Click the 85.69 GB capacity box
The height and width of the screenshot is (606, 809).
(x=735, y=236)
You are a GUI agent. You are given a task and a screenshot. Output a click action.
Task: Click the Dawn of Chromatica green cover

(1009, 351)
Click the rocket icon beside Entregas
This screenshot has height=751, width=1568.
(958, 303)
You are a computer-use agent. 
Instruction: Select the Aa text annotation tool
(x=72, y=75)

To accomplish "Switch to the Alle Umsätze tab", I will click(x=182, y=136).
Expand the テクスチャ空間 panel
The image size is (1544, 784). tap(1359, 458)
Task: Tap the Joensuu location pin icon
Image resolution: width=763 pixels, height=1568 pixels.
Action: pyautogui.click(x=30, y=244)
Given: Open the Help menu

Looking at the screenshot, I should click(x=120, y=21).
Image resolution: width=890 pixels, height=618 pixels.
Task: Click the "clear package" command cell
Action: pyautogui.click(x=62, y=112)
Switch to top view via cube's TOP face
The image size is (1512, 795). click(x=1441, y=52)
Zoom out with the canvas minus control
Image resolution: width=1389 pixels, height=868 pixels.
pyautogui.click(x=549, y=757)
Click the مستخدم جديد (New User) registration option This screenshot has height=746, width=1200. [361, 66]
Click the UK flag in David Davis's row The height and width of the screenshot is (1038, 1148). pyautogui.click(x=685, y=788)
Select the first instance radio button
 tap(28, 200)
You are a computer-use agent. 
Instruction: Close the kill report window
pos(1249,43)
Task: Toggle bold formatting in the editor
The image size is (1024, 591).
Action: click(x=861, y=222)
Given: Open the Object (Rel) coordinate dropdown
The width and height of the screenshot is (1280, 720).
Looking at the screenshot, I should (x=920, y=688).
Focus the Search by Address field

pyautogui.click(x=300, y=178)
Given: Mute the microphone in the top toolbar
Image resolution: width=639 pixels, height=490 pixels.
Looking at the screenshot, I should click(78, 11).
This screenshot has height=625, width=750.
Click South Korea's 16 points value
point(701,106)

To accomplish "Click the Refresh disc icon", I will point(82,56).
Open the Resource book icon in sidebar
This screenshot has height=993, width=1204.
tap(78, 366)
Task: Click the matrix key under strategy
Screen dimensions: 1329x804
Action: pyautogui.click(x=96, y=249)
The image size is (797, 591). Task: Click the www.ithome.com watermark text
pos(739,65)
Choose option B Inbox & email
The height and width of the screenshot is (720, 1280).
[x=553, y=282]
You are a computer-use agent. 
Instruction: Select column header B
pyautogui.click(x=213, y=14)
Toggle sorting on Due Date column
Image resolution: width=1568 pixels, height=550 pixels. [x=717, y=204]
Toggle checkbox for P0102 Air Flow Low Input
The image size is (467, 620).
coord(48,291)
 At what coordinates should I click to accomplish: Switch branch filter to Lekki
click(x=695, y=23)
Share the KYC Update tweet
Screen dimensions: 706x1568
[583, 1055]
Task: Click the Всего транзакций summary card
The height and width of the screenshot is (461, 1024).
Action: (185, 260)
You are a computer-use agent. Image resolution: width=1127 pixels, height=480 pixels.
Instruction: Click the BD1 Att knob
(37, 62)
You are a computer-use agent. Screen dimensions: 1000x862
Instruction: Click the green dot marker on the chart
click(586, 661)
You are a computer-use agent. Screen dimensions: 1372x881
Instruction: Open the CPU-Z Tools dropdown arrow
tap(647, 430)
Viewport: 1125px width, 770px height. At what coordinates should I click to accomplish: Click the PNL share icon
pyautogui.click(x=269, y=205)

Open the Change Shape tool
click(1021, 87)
========
Problem statement -
Please write out exactly the line containing "Instruction: Click the green" and every line after it through the end of the records, nothing more.

Answer to this exercise -
Instruction: Click the green dot marker on the chart
click(586, 661)
You are a computer-use agent. Screen dimensions: 1372x881
Instruction: Open the CPU-Z Tools dropdown arrow
tap(647, 430)
Viewport: 1125px width, 770px height. At what coordinates should I click to accomplish: Click the PNL share icon
pyautogui.click(x=269, y=205)

Open the Change Shape tool
click(1021, 87)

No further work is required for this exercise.